From a client’s perspective, this is a perfect solution. They don’t need to hire two web development teams to build to native apps for iOS and Android. They will do well with a single team creating an app for both systems at the same time. This, in turn, results in reducing the costs of the mobile app creation considerably. However, if the app is dedicated only to Android or iOS or if the speed of performance is the critical condition, I definitely recommend creating a native application.


Annotations are a very important functionality in Java, but they are not present in JavaScript. They have numerous uses, serving, for instance, to perform certain operations before, during, and after executing the method. Sometimes they serve to transfer metadata about how to handle error exceptions. Frameworks like Spring Boot, JPA, EJB, or Seam have become immensely popular thanks to the annotations which have settled in Java for good and made this scripting language even easier to read and use.

JavaScript or Java - which technology you should learn?
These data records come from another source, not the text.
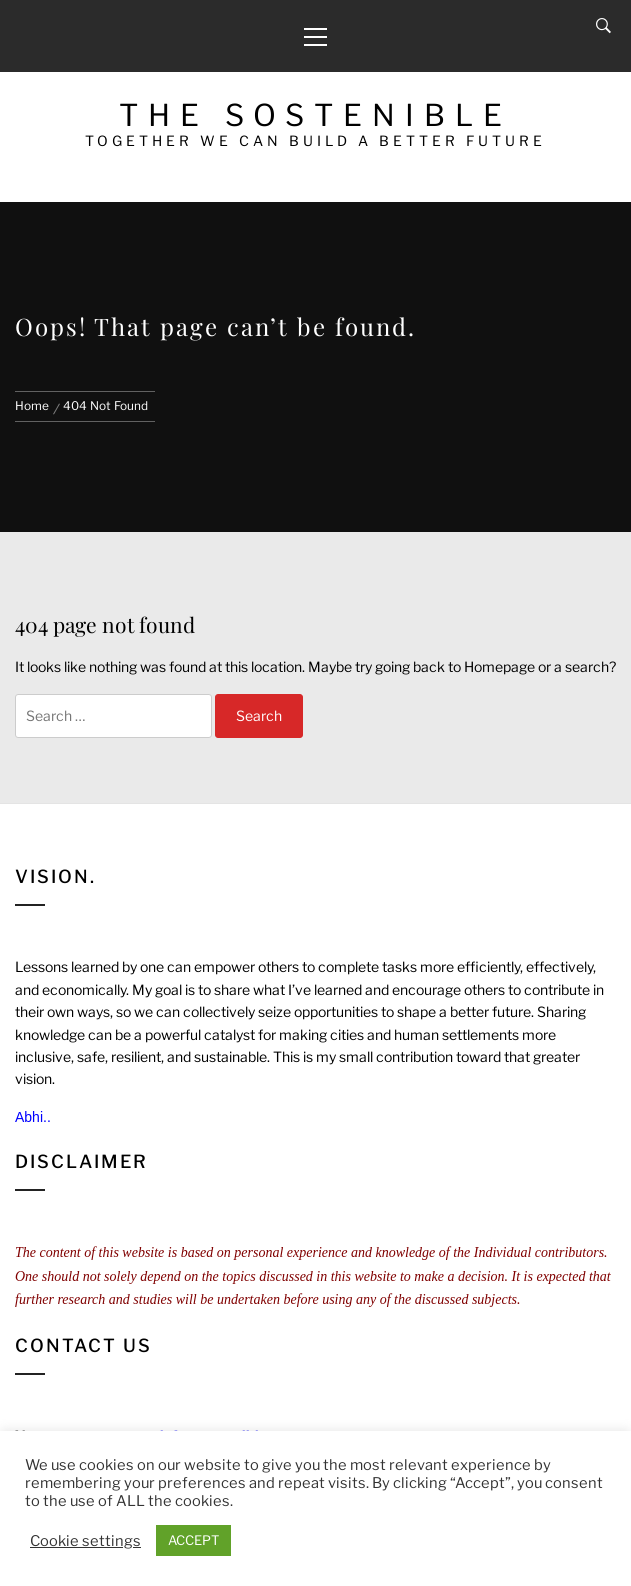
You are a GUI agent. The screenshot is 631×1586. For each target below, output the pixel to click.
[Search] (603, 26)
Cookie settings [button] (85, 1541)
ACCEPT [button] (193, 1540)
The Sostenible (315, 115)
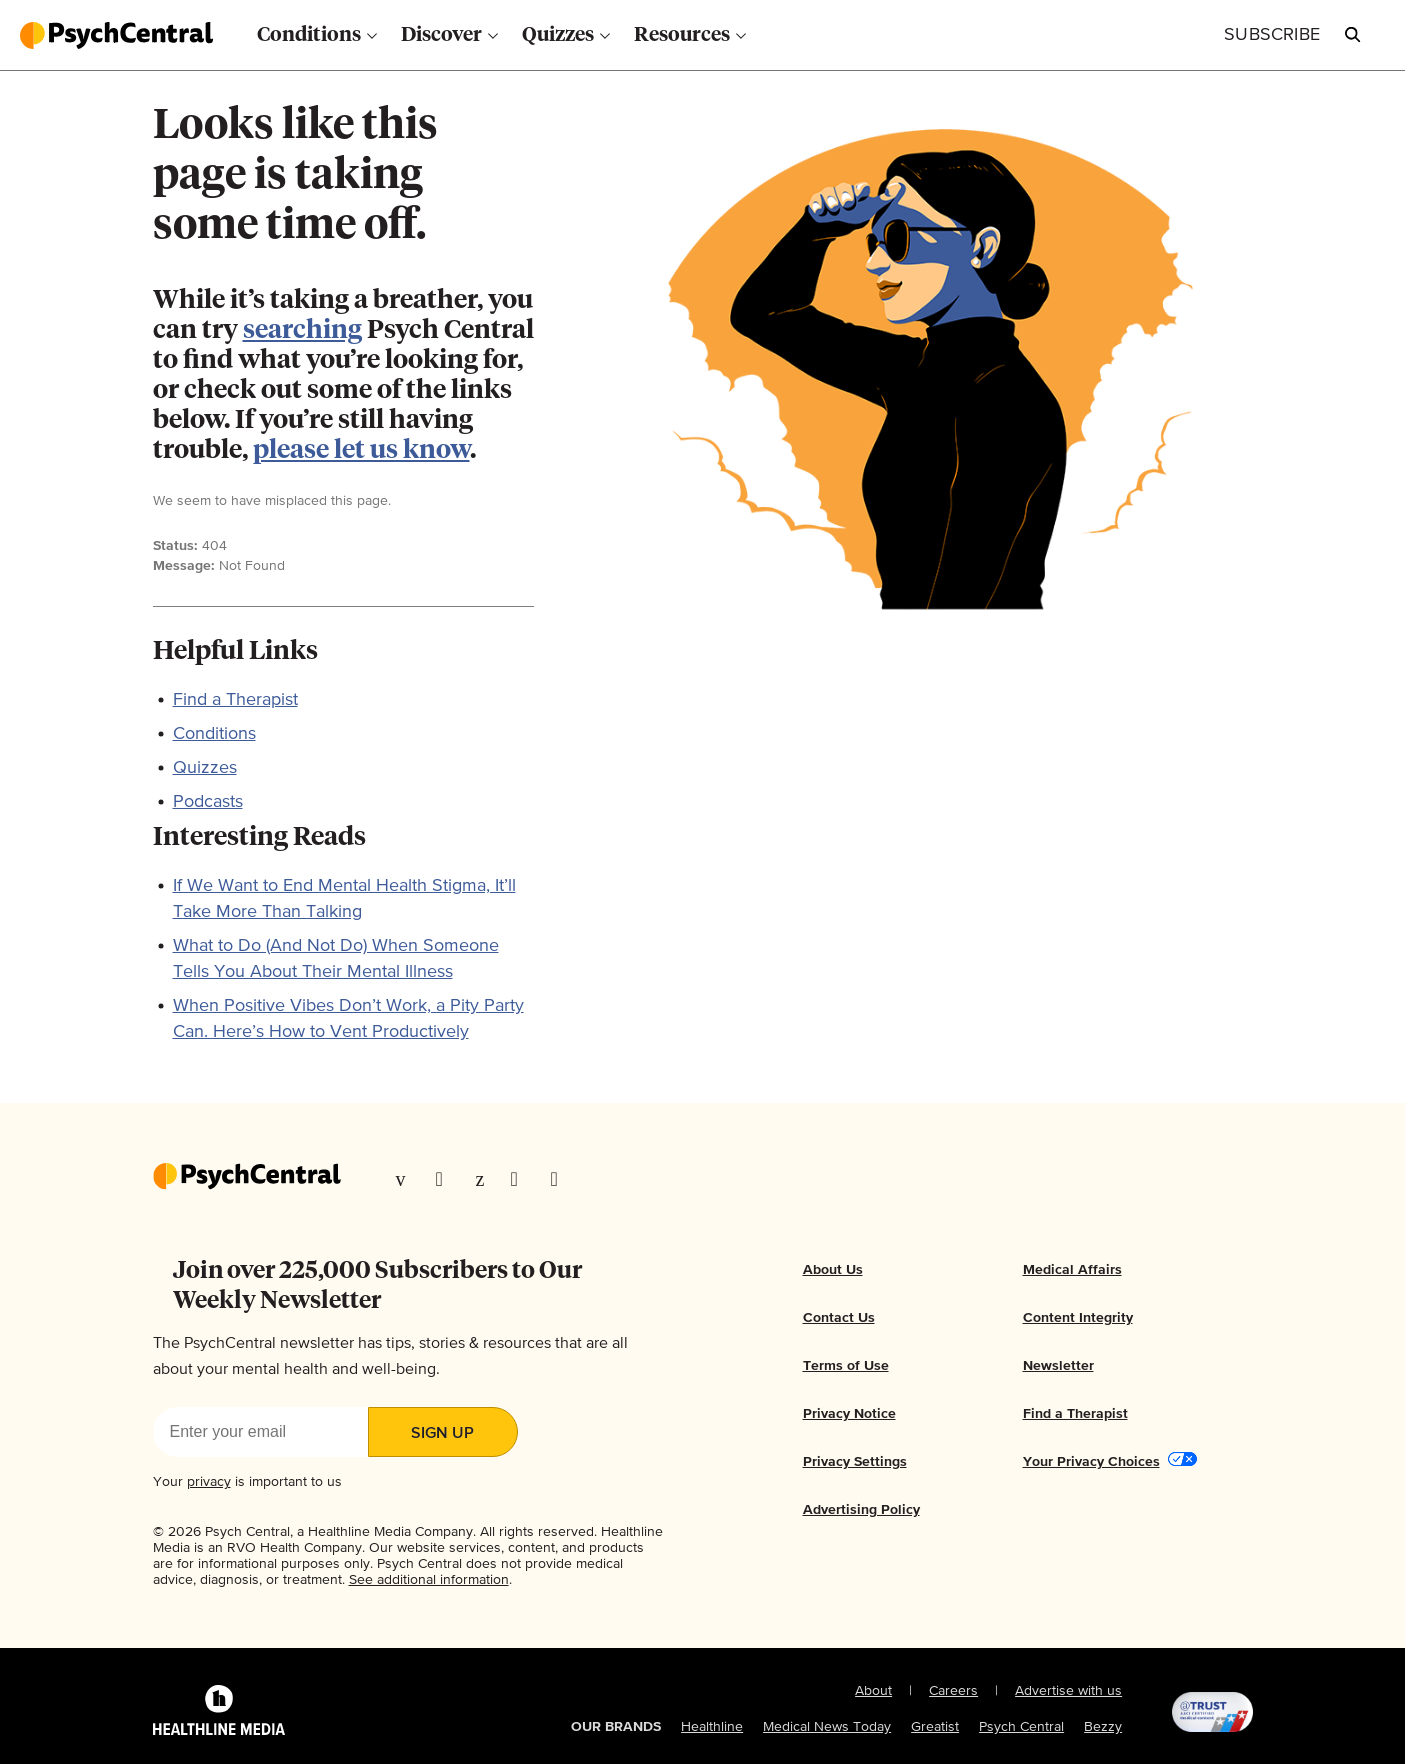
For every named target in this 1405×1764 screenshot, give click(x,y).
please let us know (361, 451)
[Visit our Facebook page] (406, 1179)
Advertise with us (1068, 1691)
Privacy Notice (849, 1414)
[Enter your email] (260, 1432)
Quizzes (205, 768)
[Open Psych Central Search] (1353, 35)
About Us (833, 1270)
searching (302, 331)
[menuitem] (317, 35)
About (873, 1691)
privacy (209, 1482)
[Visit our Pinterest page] (483, 1179)
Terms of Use (846, 1366)
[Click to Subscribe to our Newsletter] (1272, 35)
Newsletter (1058, 1366)
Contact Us (839, 1318)
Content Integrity (1078, 1318)
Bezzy (1103, 1727)
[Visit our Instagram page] (521, 1179)
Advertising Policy (861, 1510)
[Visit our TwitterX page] (446, 1179)
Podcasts (208, 802)
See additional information (429, 1580)
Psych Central (1021, 1727)
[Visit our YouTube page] (561, 1179)
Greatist (935, 1727)
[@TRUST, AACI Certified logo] (1187, 1712)
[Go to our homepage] (247, 1178)
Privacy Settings (855, 1462)
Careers (953, 1691)
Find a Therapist (235, 700)
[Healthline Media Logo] (219, 1712)
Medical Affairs (1072, 1270)
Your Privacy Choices (1091, 1462)
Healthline (712, 1727)
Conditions (214, 734)
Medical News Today (827, 1727)
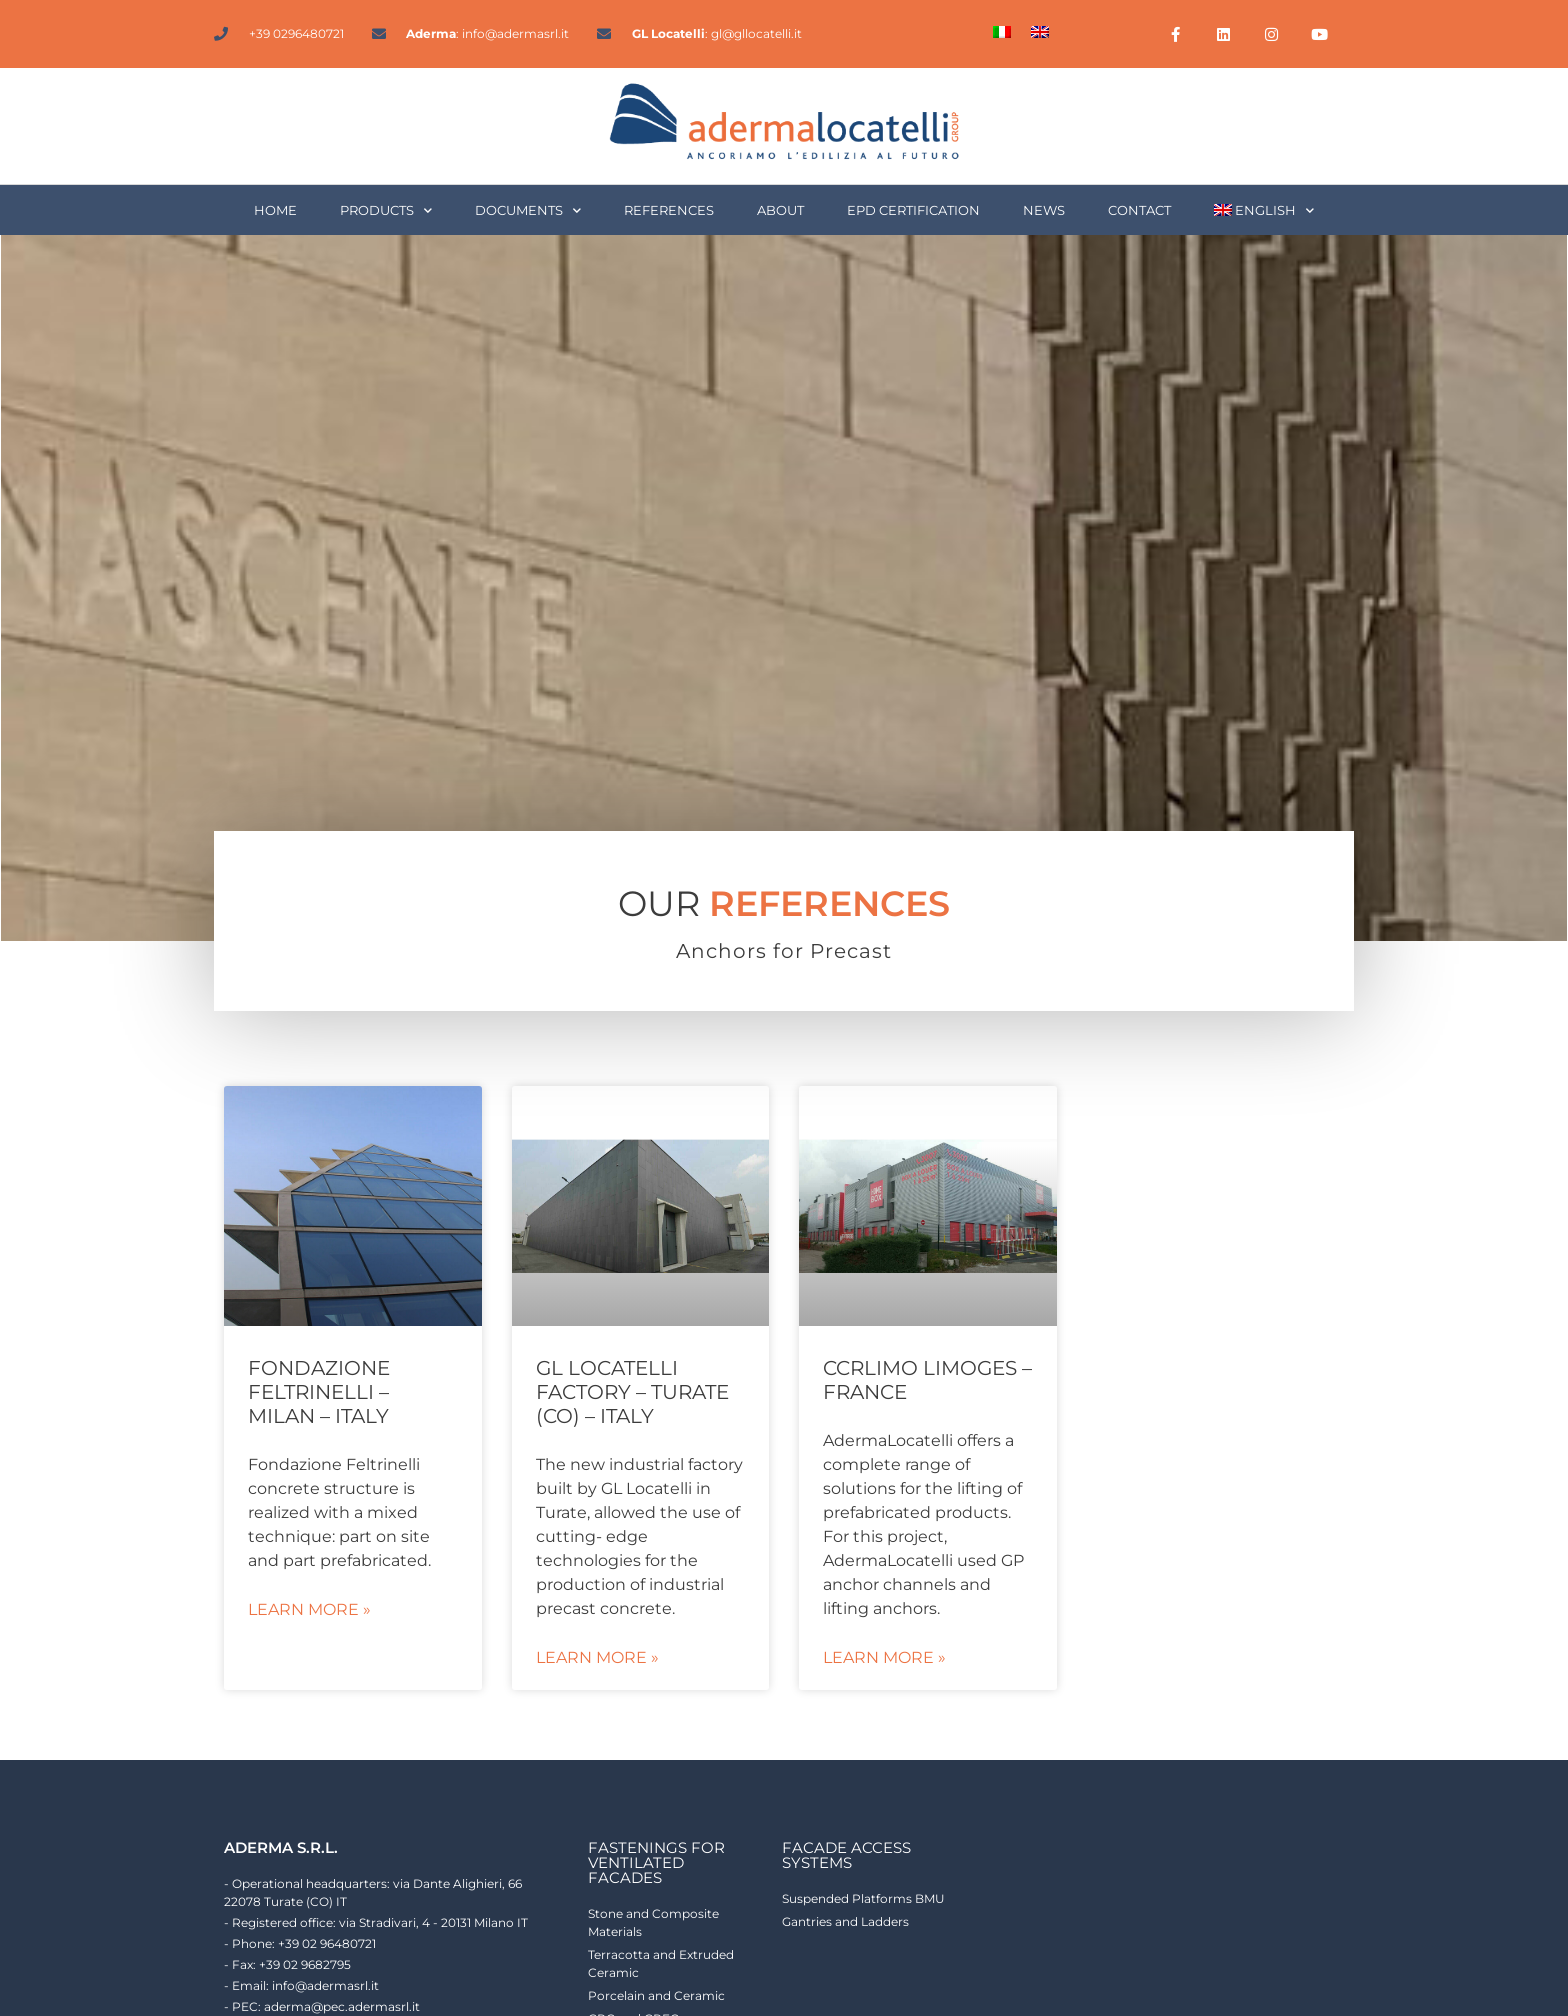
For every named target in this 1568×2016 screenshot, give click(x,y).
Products (386, 210)
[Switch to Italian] (1002, 31)
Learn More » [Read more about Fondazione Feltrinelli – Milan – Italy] (309, 1609)
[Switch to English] (1040, 31)
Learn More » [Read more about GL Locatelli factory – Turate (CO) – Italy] (597, 1657)
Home (275, 210)
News (1044, 210)
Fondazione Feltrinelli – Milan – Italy (319, 1392)
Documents (528, 210)
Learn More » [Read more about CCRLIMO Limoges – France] (884, 1657)
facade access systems (846, 1855)
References (669, 210)
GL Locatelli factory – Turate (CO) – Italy (632, 1392)
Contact (1139, 210)
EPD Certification (913, 210)
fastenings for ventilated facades (656, 1862)
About (780, 210)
I have been asked many times about which technology is better, or whether it is better to learn Java or JavaScript. There is no one, unambiguous answer. If you want to learn a programming language for a web browser then I recommend JavaScript. However, if you want to become a back-end application programmer, I would recommend Java as the prefered solution. In any case, for a proper start, read a good book, tutorial or the language’s documentation first. If you want to create web browser applications, boost your browser know-how. Get familiar with JavaScript console, as it will be your most frequently used tool. If you want to create back-end applications, read a good book about RESTful API. First of all set a specific goal, read a lot, learn and start creating your first, simple programs. Over time, once you understand the basics, you’ll know if the selected programming language is a good choice for you.


As a Java programmer with several years of experience, involved in creation of multiple apps and platforms, I have noticed that Java has been going through a visible and necessary transformation in the context of business and web development. Over the course of the last couple of years, the number of Java editions has grown immensely, but nowadays it is less and less used on the front end. A few years ago, Spring, Seam, GWT, Facelets, or JavaServer Faces were very popular frameworks used to build monolith applications. Now there’s just Spring on the market, in the form of the Spring Boot extension

When it comes to front-end app programming languages, Java has given way to JavaScript libraries such as React or Angular, and its role has been reduced to building APIs and back-end apps. The “good old days”, when JavaScript was considered as programming language useful solely for creating animations for web browsers has gone down in history.

Nowadays, thanks to JavaScript you can, for an example, easily create an API and use it for various calculations. Even so, the web browser-compatible JavaScript is preferred by some people in this area as well, mainly owing to the popularity of the NodeJS servers, which have been gaining importance lately.

Which technology you choose depends on whether it will be creating web or desktop applications, and also on your own personal preferences. Most programming languages have similar syntax, but often differ in their frameworks. You should also consider in what direction the programming language is developing. For example, once Java was seen as the programming language for desktop applications development. Later, many web browser frameworks were created. Now it is mainly used for creating APIs. Definitely, it has had an interesting development path.

But once again: it all depends on you!